Impunity and the Absence of Witness
The absurd structure of impunity in Kenya is such that, even when captured in the act of administering extra-judicial killings or unwarranted cruel and unusual punishment, those who administer justice play Shaggy: “it wasn’t me.” One of the most extreme examples came during the post-election violence, when a young man in a black t-shirt was executed by a policeman. The police administration subsequently claimed that the event might have been staged, and was perhaps a scene from an upcoming movie. So absurd is the structure of impunity that we are not even allowed to believe the evidence we witness.
We cannot even be witnesses to crimes we observe. The very necessary ethical, moral, and civic role of witness is denied to us.
Let’s pause to consider this.
Witnessing lies at the heart of our modern systems of governance and redress. Testimonies from Nazi Germany, apartheid-era South Africa, genocide-era Bosnia and Rwanda, Katrina-flooded New Orleans, and, more recently from Darfur and Gaza continue to affect how we engage the world as ethical citizens. For, in those moments when we turn away in silence, when we shrug and claim that it’s someone else’s struggle, when we blame bad governance or racial, ethnic, and religious structures, in those moments when we abrogate our responsibilities to care for our fellow humans, we lose a little more of our already threatened and fragile humanity. We need the witness, we need witnessing, and we need to be present for testimony to configure ourselves as ethical and moral citizens of the world.
In a culture of impunity there can be no witnessing. There can be no testimony. There can be no possible ethical and moral stance. And we have seen this and continue to see it.
During the post-election violence, many of our leaders closed their eyes, refused to see the pictures of burned and dead bodies, the broken families and destroyed lives. In the aftermath of the violence, many of our leaders have continued to refuse to see those who still lack homes, whose families are struggling to stay together, whose broken bodies tell a sad story of Kenya’s failures.

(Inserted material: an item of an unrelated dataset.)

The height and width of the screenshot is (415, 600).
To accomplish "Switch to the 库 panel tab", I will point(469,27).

Ironically, the ostensibly moral calls that we should “forgive and forget” are precisely amoral and unethical because they deny the ethical obligation we have as citizens to listen to witnesses and to act on testimony.

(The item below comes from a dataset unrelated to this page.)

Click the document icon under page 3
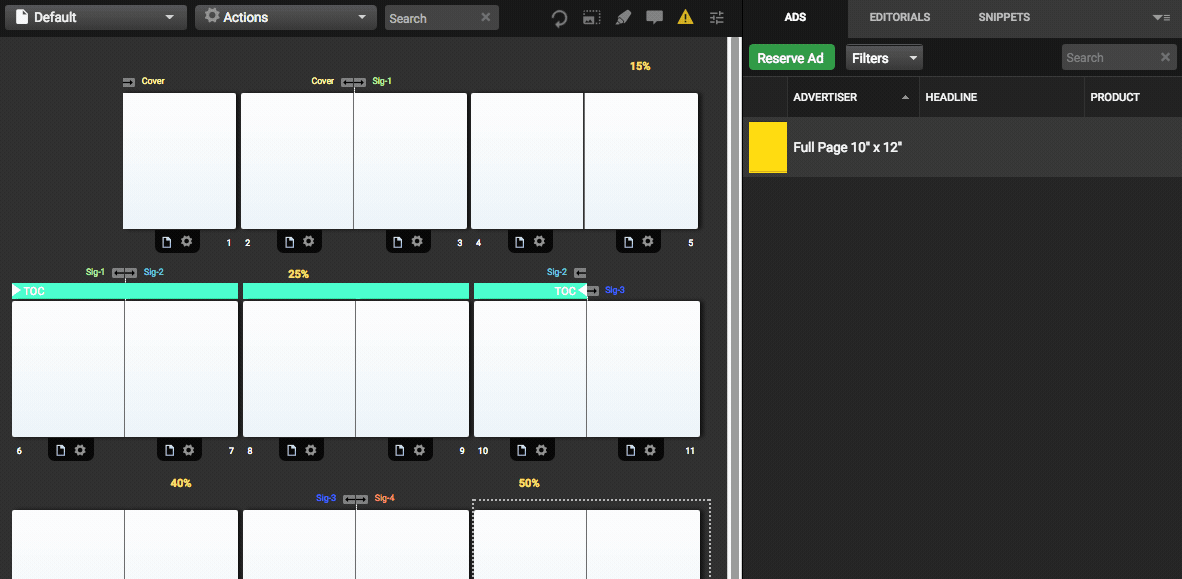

We have lost testimony and the ethics it engenders.
What then? Imagining Otherwise
How do we uproot impunity? And, what would an impunity-free Kenya look like?
I don’t know.
I write I don’t know not to register pessimism about the future, nor to renounce and defer my duty as a citizen to envision a fairer future. Instead, I write I don’t know to acknowledge how difficult it is to re-think and re-fashion, to actually change an entire pleasure-driven and pleasure-giving culture.
Facing and uprooting impunity will require more than de-fanged Commissions of Inquiry and the repeated promises to “end corruption” that form the substance of election-time promises. It will require a massive, collective act of imagining an altogether different culture, a slow process of learning how to build and nurture that culture. It will be a slow process, one akin to raising the most fragile orchid in a technologically bereft greenhouse. It will be a process during which the deep-tangled roots of impunity will emerge over and over, when least expected, ready to drain nutrients from a fragile new institution.

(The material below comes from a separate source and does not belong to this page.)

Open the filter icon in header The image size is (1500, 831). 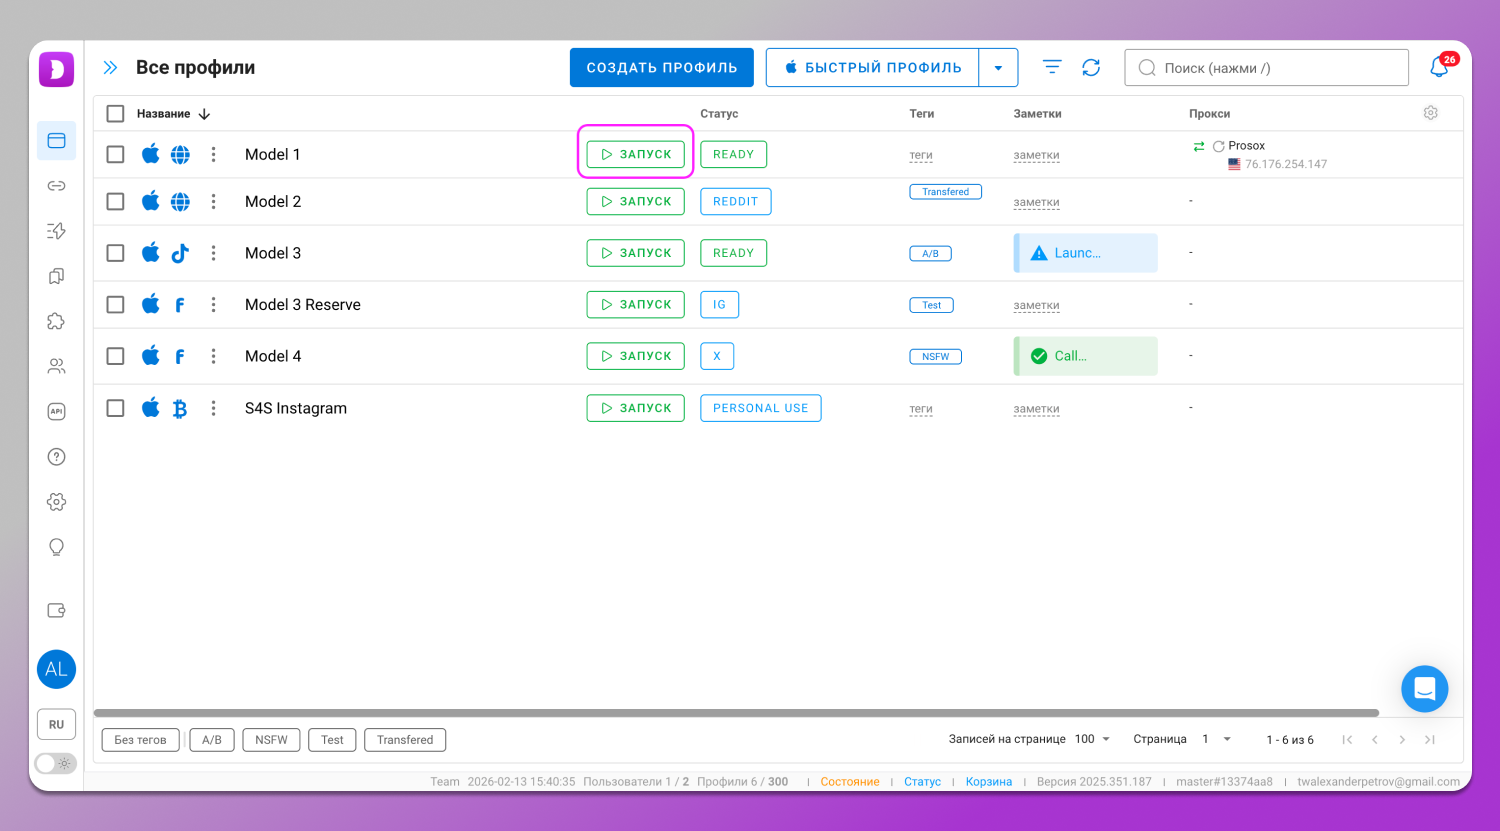tap(1052, 68)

Facing and uprooting impunity is a work of collective dreaming and action that must be embraced by all of us, for we are all part of impunity’s intricate root system, and whether we acknowledge it or not, we are all fertile ground for impunity’s multiple pleasure-giving seedings.
Most crucially, we need to acknowledge how pleasure-giving impunity has impoverished our imaginations and sapped our wills. It is easier to practice impunity, to remain soporific in its warm embrace of easy convenience. It is harder to let go of its hazy promises to turn away from the soft-lens focus it privileges to a harsher, more discordant, and yet more equitable future.
It is almost impossible to change how we dream, imagine, and function. This is our challenge, our task, our call to action.